Saved data entries
+ + + +

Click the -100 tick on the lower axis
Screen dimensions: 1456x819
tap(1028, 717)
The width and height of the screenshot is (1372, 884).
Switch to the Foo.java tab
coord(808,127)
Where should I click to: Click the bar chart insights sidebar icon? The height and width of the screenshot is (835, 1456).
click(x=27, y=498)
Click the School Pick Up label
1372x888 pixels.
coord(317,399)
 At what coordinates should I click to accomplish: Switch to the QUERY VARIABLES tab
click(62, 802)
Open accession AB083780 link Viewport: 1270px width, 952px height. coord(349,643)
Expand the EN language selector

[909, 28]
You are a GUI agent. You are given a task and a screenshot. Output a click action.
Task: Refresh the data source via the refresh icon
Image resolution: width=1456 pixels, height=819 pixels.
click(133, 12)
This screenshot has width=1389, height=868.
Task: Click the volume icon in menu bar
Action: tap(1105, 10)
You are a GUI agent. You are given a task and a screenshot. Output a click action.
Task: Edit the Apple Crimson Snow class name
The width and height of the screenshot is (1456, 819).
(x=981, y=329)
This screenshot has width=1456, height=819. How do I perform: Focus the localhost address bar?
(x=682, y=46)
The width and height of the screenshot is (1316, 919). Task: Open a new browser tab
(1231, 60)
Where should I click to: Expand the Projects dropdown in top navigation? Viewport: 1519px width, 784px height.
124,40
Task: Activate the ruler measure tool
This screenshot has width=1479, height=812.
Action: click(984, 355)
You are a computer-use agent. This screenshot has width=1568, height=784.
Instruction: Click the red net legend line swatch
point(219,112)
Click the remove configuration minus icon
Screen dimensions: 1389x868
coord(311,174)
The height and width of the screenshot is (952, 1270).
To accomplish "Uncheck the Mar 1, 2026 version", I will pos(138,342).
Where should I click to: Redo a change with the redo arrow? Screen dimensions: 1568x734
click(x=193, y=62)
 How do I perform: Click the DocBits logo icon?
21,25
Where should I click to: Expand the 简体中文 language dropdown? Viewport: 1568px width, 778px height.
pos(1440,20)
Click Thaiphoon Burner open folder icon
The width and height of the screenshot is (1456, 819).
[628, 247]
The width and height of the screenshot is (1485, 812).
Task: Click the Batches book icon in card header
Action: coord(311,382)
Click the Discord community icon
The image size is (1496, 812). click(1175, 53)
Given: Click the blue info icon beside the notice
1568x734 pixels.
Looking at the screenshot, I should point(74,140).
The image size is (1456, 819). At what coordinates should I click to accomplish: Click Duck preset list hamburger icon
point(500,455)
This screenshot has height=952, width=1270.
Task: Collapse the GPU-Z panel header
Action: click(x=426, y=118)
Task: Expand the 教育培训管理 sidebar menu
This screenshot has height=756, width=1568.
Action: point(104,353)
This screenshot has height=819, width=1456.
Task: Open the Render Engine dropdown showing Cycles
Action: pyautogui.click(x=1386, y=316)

+ + + +

TASK OBJECTIVE:
Print the records above exactly. Omit nothing.

TASK SOLUTION:
Click the -100 tick on the lower axis
Screen dimensions: 1456x819
tap(1028, 717)
The width and height of the screenshot is (1372, 884).
Switch to the Foo.java tab
coord(808,127)
Where should I click to: Click the bar chart insights sidebar icon? The height and width of the screenshot is (835, 1456).
click(x=27, y=498)
Click the School Pick Up label
1372x888 pixels.
coord(317,399)
 At what coordinates should I click to accomplish: Switch to the QUERY VARIABLES tab
click(62, 802)
Open accession AB083780 link Viewport: 1270px width, 952px height. coord(349,643)
Expand the EN language selector

[909, 28]
You are a GUI agent. You are given a task and a screenshot. Output a click action.
Task: Refresh the data source via the refresh icon
Image resolution: width=1456 pixels, height=819 pixels.
click(133, 12)
This screenshot has width=1389, height=868.
Task: Click the volume icon in menu bar
Action: tap(1105, 10)
You are a GUI agent. You are given a task and a screenshot. Output a click action.
Task: Edit the Apple Crimson Snow class name
The width and height of the screenshot is (1456, 819).
(x=981, y=329)
This screenshot has width=1456, height=819. How do I perform: Focus the localhost address bar?
(x=682, y=46)
The width and height of the screenshot is (1316, 919). Task: Open a new browser tab
(1231, 60)
Where should I click to: Expand the Projects dropdown in top navigation? Viewport: 1519px width, 784px height.
124,40
Task: Activate the ruler measure tool
This screenshot has width=1479, height=812.
Action: click(984, 355)
You are a computer-use agent. This screenshot has width=1568, height=784.
Instruction: Click the red net legend line swatch
point(219,112)
Click the remove configuration minus icon
Screen dimensions: 1389x868
coord(311,174)
The height and width of the screenshot is (952, 1270).
To accomplish "Uncheck the Mar 1, 2026 version", I will pos(138,342).
Where should I click to: Redo a change with the redo arrow? Screen dimensions: 1568x734
click(x=193, y=62)
 How do I perform: Click the DocBits logo icon?
21,25
Where should I click to: Expand the 简体中文 language dropdown? Viewport: 1568px width, 778px height.
pos(1440,20)
Click Thaiphoon Burner open folder icon
The width and height of the screenshot is (1456, 819).
[628, 247]
The width and height of the screenshot is (1485, 812).
Task: Click the Batches book icon in card header
Action: coord(311,382)
Click the Discord community icon
The image size is (1496, 812). click(1175, 53)
Given: Click the blue info icon beside the notice
1568x734 pixels.
Looking at the screenshot, I should point(74,140).
The image size is (1456, 819). At what coordinates should I click to accomplish: Click Duck preset list hamburger icon
point(500,455)
This screenshot has height=952, width=1270.
Task: Collapse the GPU-Z panel header
Action: click(x=426, y=118)
Task: Expand the 教育培训管理 sidebar menu
This screenshot has height=756, width=1568.
Action: point(104,353)
This screenshot has height=819, width=1456.
Task: Open the Render Engine dropdown showing Cycles
Action: pyautogui.click(x=1386, y=316)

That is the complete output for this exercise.